‘There are a great number of rituals and ceremonies along the way,’ Mara broke in, her irritation barely masked. ‘One does not travel with twenty priests, a thousand bodyguards, and five thousand soldiers and make speed.’
Kevin shrugged. Confinement and stress affected them all. For two days the business in council had been building momentum. Mara spent up to fifteen hours at a stretch closeted in the great hall. At night she returned so exhausted that she barely had inclination to eat. She looked peaked and thin, and despite lavish solicitude from her lover, what little sleep she garnered was troubled.

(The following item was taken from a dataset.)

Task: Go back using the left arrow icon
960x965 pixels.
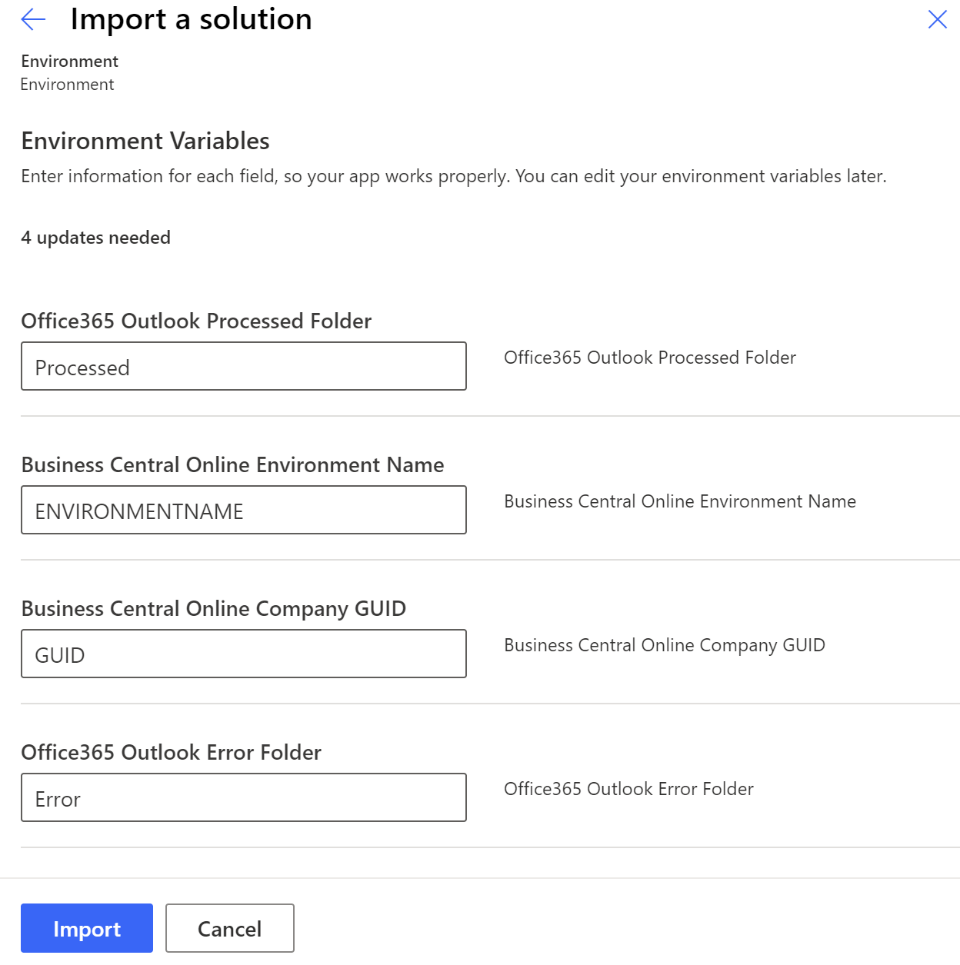Action: [33, 19]
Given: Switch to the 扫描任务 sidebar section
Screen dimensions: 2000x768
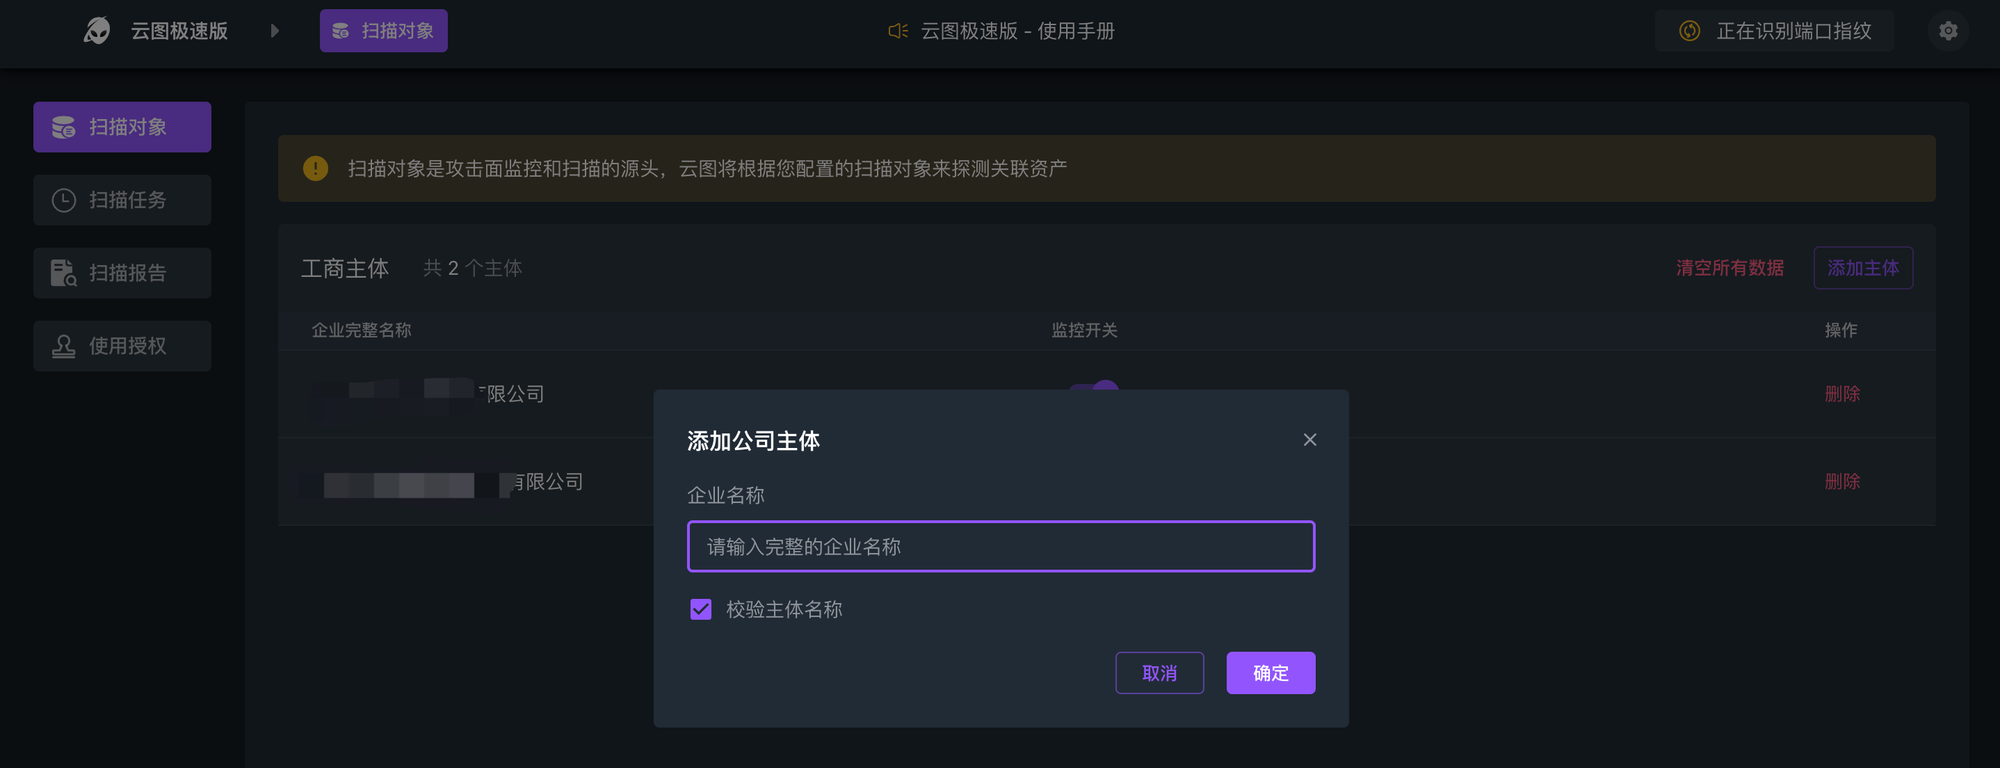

If the nights were unsatisfactory, the days were worse. Inactivity of any sort burned Kevin’s nerves, but even boredom had limits. Duty in the scullery drove him to vocal rebellion, and though seldom given to self-indulgence, he lacked the fatalism that enabled the Tsurani warriors to endure in seemingly endless patience.
Mara sighed and took stock of her gains. ‘So far I have held council with seventeen Lords, and have bound only four to agreements.’ She shook her head. ‘A poor record. No one wishes to commit, though many pretend to be willing. Too many factions contend for the Warlord’s seat, and to support one candidate openly brings the enmity of all of his rivals.’
Arakasi uncrumpled a note that carried a pungent smell of fish. ‘My agent at the dockside reports the arrival of Dajalo of the Keda.’
Mara perked up at this. ‘Is he in residence at his town house, or the Imperial Palace?’
‘Patience, Lady.’ Arakasi shuffled through his notes, discarded three, then scanned the coded script of another that smelled intriguingly of perfume. ‘Town house,’ the Spy Master concluded. ‘At least for tonight.’
Mara clapped her hands for the scribe brought in to help with correspondence. ‘Address this to Lord Dajalo of the Keda. First offer our condolences for the death of his father, along with our certainty that his end was both brave and honourable. Then let Dajalo understand that the Acoma hold a document over Lord ?Andero’s personal chop that binds House Keda to one vote of our choosing. Dajalo, as new ruling Lord, is bound to honour this.’
‘Mistress,’ Arakasi broke in. isn’t this a little. . . abrupt?’
Mara ran her fingers through the masses of her hair, the ends of which were still crimped into curls from being pinned. ‘Perhaps I have acquired habits from this barbarian I keep around.’ She paused, as thunder rolled in the distance. ‘Have no doubt. . . Tasaio of the Minwanabi will be among us quite soon, and then I may need this vote instantly.’
A tap at the entry interrupted. A guard appeared in the doorway and bowed. ‘Mistress, our scouts report armed men moving through the outer hallways of the palace.’
Mara glanced at Lujan, who jammed his helm over tangled hair and left still fastening the strap. Lightning flickered silver beyond the outer screens, reduced to slits between barricades now reinforced with raw boards. Kevin resisted a caged animal’s need to pace, while Mara and Arakasi made a pretence of reading reports. The scratch of the scribe’s quill filled the interval until the Force Commander returned.
His bow was almost cursory as he said, ‘Our lookouts have spied two bands of soldiers, numbering twenty to thirty each. They pass in the shadows and would seem to be moving toward another section of the palace.’
‘What house?’ Mara asked, half-fearful to hear the reply.
‘None, pretty Lady,’ Lujan’s reassurance was dubious. ‘These wear black armour, without markings or badge.’
Mara raised eyes gone wide in the lamplight. ‘Then it is beginning.’
Lujan passed quiet orders to the warriors in the front chamber. The last screen cracked to let in air was drawn shut and wedged in its frame with wooden pegs. A table was turned on end and levered against the outer door, then braced in place with a massive bar. Now the humidity brought in by the storm became like a stifling blanket. Arakasi seemed unaffected, where he sat in poised stillness poring over his notes.
But Kevin sweated and chafed, his empty hands itching for a blade. The hours wore on toward midnight. Sounds came muffled through the walls. Footfalls splashed through puddles, or pounded down hallways and stairs, sometimes broken by a shout. The rain ceased, and insects in Mara’s garden rasped their nightly song.
Since nobody seemed inclined to attend to the commonplace necessities, Kevin finally knelt at Mara’s shoulder and pulled away the parchment she had held without reading for an hour. ‘You must be hungry,’ he coaxed.